As the economy begins to recover, the recruitment industry is becoming busier than ever. Luckily, developments in technology have worked to the advantage of the industry in ensuring that recruiters are strongly positioned to get as many people into work as possible.
In the not so distant past, finding and applying for jobs was a very different prospect. Without websites, people looked in local newspapers and without social media, job-hunters were dependent upon less than reliable word of mouth. So what has changed? And how has it improved the world of recruitment?
On the move
Research shows that more and more of us are using a hand-held device to seek our next job and as such, recruiters are working hard to make websites mobile friendly. With Wi-Fi readily available in so many locations and today's smartphones able to easily access the internet, it seems that a high percentage of searches made on mobile devices are those related to prospective employment.
What did you say?
One of the major changes seen in recruitment as a result of technological advances is in the very language used to target candidates, interview candidates and eventually place candidates in the best role for their requirements and talents. Moreover, where it was once a given that a job interview would be a face-to-face affair in an office environment, a need for both fluidity and rapidity in the job market has seen this element of recruitment evolve to embrace a range of new, technology-driven approaches. For example, it is now not unusual for an initial interview to be conducted online using software such as Skype. This can be a pre-qualification step to the advantage of all parties.
An online presence
Search engines are big business, but there is little more frustrating than researching a company or service and finding that they do not have a substantive online presence. For job seekers, sourcing a company’s website is one of the best ways in which they can investigate an organisation’s ethos and decide whether they would be a good fit. Equally, employers who are serious about attracting the best candidates would be well advised to ensure that their online presence is a true reflection of their organisational aims and culture. Of course there is another, extremely important, side to this: potential future employers can learn a great deal about applicants from their personal online presence.
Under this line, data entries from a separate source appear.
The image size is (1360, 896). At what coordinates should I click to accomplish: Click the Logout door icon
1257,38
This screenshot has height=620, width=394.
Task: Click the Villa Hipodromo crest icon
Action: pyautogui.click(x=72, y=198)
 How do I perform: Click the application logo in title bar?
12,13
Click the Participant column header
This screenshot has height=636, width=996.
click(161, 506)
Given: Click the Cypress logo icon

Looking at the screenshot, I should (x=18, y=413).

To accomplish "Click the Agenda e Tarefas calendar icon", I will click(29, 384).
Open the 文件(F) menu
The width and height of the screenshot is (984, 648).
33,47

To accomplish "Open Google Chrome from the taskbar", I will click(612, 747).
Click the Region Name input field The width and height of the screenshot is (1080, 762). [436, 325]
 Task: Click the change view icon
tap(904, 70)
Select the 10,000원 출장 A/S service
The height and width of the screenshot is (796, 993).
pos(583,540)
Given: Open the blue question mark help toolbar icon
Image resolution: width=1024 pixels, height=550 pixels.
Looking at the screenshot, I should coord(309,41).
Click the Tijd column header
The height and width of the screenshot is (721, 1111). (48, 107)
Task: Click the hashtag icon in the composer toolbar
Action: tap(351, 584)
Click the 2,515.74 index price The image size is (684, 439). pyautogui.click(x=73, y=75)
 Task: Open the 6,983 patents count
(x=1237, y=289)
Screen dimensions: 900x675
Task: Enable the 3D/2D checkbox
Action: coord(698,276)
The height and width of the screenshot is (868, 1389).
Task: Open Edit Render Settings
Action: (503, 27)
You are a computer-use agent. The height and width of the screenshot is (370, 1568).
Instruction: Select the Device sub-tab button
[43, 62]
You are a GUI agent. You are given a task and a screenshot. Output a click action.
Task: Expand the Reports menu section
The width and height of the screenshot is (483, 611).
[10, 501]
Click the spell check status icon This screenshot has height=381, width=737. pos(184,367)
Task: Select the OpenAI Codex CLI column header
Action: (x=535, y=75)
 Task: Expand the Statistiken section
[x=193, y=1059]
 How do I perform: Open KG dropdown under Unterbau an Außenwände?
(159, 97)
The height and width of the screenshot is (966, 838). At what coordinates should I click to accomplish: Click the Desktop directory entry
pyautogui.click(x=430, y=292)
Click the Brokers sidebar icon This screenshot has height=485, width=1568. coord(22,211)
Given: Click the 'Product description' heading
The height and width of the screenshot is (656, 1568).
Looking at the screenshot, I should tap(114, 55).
As a result, candidates are advised to think very carefully about what their internet personality really says about them.
The rise of social media has been swift and extensive. From Twitter to LinkedIn to Facebook, there is a platform to suit almost every aspect of both work and leisure. Aside from social media’s ability to locate and target particular candidates, social media is also a valuable platform upon which recruiters can advertise some of their most desirable vacancies. After all, creating a buzz is considered something of a must in the ever changing job market.